I don’t think it’s specifically streaming channels that are the cause, the output quality of HBO and others since 2000 is the real cause. The reality is that technology vs budget vs quality has reached a point on TV where there is little reason to go to watch a movie, now even on streaming services (5 years ago there wasn’t really necessarily the budget or quality on there but recent stuff both in syndication and original programming is putting that to rest)
Technology is getting cheaper, specifically with regards to CGI, budgets are clearly increasing for the right programming, and a culmination of all this and more is pulling top quality actors from the B list (though also in some cases A list, and in many cases showcasing more acting talent that COULD be A list) to take part. All of this culminates in an experience that now means that at least 6 hours, if not 8, of quality show is available for a fraction of the price of a single movie ticket.
For more of a view on this, @Matthew wrote this and is pretty spot on
I can foresee that in the future independent cinema will more likely be found on streaming services, and that the cinema experience in general will be reserved for the kinds of experiences that only sitting in a movie theatre can provide. However I think cinemas will find it hard for this model of participation to be financially viable and without greater support from movie studios it’s entirely possible we could see the death of the movie theatre.
But this doesn’t mean Hollywood would be dead, it just means that they’d be accepting that their product would be going into a different environment for initial consumption for many (though not nearly for all, plenty of people only engage with a film at first when it comes to TV or via Blu-ray). This may mean lower budgets, or it could mean altogether different revenues for streaming/subscription services that allow for the funding of those ventures in a new way.

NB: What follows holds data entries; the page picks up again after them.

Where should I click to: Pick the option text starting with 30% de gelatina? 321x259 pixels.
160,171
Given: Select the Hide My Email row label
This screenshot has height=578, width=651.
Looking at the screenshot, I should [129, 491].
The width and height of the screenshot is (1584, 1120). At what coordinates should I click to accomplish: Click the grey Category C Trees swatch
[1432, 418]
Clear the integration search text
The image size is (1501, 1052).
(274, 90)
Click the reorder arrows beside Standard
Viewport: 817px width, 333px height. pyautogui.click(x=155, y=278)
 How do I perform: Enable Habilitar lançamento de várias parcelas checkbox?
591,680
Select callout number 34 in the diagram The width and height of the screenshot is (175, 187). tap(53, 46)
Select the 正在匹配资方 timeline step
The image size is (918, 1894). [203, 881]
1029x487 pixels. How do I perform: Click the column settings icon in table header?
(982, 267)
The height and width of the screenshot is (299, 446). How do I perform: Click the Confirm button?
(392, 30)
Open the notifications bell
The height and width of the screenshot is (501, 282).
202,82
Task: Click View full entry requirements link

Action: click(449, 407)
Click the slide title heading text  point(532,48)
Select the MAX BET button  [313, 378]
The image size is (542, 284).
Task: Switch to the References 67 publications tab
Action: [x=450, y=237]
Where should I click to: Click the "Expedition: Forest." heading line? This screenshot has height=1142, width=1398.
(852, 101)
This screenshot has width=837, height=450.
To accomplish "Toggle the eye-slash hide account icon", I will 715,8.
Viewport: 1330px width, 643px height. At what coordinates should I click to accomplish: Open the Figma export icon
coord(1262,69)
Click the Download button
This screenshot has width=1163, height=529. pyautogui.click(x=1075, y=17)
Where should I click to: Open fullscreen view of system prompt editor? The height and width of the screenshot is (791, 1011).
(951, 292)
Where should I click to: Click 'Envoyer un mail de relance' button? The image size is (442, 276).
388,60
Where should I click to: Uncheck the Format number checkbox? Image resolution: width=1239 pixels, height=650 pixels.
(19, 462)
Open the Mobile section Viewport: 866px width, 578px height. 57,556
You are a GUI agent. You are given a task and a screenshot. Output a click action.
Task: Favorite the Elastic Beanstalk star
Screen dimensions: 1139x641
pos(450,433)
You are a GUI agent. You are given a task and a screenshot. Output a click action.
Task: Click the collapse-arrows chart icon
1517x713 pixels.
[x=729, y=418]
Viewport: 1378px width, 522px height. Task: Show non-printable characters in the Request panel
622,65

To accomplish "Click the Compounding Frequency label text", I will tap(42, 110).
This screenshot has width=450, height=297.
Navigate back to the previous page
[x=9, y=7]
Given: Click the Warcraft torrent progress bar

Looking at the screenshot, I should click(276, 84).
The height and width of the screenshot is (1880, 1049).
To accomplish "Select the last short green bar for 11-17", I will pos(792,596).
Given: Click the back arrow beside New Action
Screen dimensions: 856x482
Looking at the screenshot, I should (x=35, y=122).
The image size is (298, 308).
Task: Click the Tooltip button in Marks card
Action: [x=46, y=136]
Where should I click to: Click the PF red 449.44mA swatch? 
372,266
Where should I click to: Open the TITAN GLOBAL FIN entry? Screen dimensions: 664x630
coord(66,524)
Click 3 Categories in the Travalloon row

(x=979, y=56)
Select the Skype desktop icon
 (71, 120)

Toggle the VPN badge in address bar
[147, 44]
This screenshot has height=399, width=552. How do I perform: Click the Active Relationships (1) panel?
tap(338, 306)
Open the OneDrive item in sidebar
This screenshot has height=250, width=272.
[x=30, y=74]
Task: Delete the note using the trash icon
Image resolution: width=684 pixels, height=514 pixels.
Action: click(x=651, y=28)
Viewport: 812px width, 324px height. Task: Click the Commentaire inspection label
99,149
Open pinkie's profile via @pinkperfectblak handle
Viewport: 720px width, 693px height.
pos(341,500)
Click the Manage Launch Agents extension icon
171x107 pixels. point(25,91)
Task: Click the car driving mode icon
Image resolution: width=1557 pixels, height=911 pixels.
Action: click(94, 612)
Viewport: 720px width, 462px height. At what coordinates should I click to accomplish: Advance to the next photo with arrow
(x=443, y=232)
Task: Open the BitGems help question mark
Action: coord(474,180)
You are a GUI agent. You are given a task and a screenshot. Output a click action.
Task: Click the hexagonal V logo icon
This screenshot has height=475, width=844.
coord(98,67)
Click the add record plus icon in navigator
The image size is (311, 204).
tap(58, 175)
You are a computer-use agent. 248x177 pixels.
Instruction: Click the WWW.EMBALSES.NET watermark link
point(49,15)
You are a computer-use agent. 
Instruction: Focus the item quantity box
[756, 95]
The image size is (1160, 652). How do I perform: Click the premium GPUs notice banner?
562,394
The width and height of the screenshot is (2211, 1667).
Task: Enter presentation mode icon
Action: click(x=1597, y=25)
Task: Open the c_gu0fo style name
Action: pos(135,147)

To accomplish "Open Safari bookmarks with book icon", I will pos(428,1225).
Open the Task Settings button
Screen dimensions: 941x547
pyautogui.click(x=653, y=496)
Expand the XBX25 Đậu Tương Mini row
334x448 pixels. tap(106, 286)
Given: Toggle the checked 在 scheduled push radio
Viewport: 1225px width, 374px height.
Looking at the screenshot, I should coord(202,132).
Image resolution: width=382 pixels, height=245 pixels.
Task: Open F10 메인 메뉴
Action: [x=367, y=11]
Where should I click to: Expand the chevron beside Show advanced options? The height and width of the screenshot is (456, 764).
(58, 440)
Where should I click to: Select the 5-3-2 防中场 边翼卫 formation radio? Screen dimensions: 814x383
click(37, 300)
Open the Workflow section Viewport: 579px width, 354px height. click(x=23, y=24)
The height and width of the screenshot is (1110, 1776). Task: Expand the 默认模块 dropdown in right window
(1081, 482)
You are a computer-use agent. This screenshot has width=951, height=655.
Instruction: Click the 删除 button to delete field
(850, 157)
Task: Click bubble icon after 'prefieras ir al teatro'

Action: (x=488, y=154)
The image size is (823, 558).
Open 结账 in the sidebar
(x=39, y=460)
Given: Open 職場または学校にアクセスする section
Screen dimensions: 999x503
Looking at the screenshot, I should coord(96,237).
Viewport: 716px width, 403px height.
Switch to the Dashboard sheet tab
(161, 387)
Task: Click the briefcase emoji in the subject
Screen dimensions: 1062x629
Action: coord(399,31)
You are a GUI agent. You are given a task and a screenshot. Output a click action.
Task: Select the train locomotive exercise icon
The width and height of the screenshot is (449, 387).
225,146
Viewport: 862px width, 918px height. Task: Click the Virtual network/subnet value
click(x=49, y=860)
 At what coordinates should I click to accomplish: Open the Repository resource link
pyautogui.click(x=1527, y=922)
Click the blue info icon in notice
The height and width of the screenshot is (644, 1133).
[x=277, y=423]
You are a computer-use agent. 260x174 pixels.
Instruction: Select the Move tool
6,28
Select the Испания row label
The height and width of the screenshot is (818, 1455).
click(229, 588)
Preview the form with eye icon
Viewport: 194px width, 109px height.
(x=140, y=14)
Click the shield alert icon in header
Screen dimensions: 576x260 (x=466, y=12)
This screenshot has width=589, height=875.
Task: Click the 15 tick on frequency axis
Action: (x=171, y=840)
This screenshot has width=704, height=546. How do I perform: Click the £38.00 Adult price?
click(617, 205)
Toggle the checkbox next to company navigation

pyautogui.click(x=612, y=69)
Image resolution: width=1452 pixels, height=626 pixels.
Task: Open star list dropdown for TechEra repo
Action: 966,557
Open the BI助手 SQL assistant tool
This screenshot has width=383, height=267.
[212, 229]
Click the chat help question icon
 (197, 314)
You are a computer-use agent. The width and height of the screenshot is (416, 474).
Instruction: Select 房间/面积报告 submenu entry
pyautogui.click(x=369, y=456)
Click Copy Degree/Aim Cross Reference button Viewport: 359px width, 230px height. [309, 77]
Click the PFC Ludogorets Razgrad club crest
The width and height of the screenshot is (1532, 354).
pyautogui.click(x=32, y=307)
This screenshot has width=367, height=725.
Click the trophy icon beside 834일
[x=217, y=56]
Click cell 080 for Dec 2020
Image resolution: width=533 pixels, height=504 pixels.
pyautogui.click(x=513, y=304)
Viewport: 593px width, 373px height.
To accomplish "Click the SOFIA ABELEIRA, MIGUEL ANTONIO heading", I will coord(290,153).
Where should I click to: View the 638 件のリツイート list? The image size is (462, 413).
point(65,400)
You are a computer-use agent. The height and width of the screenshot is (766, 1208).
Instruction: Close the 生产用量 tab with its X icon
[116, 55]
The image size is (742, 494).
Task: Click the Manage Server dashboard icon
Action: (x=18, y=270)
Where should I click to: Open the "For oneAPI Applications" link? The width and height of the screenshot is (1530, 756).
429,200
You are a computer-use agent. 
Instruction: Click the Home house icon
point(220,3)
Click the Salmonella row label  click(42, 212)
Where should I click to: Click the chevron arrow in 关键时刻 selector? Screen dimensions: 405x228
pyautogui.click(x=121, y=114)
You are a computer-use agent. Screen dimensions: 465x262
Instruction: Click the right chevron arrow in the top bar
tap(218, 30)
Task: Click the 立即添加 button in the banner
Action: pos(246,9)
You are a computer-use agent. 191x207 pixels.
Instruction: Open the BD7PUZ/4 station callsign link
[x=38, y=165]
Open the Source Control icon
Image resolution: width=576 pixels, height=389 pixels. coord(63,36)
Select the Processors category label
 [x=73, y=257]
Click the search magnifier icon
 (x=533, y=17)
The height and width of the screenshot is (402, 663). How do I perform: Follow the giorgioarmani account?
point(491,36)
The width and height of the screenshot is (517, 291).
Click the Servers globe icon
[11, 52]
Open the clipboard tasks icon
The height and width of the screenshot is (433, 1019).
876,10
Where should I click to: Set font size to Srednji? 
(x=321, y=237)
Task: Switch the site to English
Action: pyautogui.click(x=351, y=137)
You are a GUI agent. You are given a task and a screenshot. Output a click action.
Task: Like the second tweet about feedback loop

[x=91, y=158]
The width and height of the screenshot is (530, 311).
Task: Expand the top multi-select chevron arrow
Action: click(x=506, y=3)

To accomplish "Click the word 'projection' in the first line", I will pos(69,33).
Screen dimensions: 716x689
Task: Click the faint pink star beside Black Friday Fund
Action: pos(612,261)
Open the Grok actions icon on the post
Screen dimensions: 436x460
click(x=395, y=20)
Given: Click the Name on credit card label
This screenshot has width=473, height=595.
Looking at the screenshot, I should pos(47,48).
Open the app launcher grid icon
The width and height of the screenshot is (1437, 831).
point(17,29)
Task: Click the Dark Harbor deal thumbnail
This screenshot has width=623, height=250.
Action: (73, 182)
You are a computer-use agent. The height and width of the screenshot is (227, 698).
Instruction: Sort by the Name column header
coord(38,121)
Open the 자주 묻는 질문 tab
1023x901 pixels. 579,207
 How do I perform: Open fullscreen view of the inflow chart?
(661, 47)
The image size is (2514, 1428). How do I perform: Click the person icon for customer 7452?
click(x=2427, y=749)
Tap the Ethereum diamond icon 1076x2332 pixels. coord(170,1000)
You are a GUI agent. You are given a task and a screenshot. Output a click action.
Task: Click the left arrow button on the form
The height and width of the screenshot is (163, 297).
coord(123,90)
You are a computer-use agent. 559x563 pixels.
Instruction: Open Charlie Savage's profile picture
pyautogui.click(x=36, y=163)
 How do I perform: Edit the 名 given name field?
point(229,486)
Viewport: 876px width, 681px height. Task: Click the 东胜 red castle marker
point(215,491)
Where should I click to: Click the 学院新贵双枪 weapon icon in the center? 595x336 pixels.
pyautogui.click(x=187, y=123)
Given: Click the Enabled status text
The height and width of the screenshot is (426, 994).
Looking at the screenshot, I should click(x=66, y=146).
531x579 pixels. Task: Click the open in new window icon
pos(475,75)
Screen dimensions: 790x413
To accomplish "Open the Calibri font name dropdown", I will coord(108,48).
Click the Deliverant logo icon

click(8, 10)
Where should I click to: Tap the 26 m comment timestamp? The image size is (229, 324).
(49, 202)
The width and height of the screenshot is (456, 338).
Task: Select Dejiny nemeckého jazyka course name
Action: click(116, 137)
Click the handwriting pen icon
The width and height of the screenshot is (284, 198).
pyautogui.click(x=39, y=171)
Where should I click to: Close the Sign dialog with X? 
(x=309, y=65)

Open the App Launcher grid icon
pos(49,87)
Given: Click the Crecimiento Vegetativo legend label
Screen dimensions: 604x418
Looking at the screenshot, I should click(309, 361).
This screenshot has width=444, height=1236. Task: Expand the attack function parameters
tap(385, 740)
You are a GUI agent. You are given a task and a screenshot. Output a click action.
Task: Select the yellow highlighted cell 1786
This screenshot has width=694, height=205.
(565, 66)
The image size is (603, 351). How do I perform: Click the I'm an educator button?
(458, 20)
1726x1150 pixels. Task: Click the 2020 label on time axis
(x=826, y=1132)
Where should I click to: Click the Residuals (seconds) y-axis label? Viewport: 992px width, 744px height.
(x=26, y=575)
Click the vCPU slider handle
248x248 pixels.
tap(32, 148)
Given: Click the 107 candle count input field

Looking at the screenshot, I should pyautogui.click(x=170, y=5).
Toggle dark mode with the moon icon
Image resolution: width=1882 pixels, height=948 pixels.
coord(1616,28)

I think 3D is going to be the key at first, and then VR. 3D is a proposition that is largely unique as a benefit of going to the cinema (though some will argue it’s just a gimmick that adds nothing, and others have understandable accessibility and comfort concerns), but if VR was something that became cheaper then I could see films being more viable in the comfort of your own home taking in a greater view of the world the movie is taking place in. This kind of content simply wouldn’t be viable in a cinema environment. Personally I think 3D is well rooted now, and helping to turn movie theatres into a place you only really go for blockbuster cinema, and I’m dubious that VR would work well enough to make it past any initial mainstream forays.
Is it a good or bad thing? I don’t think it’s necessarily either. Or it’s both, I don’t know. I am thankful that great quality content is accessible in the home for cheaper, and content that is much more experimental and independent than you’ll find in a normal movie schedule. But the experience of cinema, taking for example Gravity, is something that is simply impossible to replicate on the “small screen” in many instances. I watched The Revenant in the theatre and it just completely swept me away in a manner that it simply wouldn’t do on my TV. I don’t want to see that disappear, but it’s down to how much other people care for that experience too, or for the “day out” socialising aspect.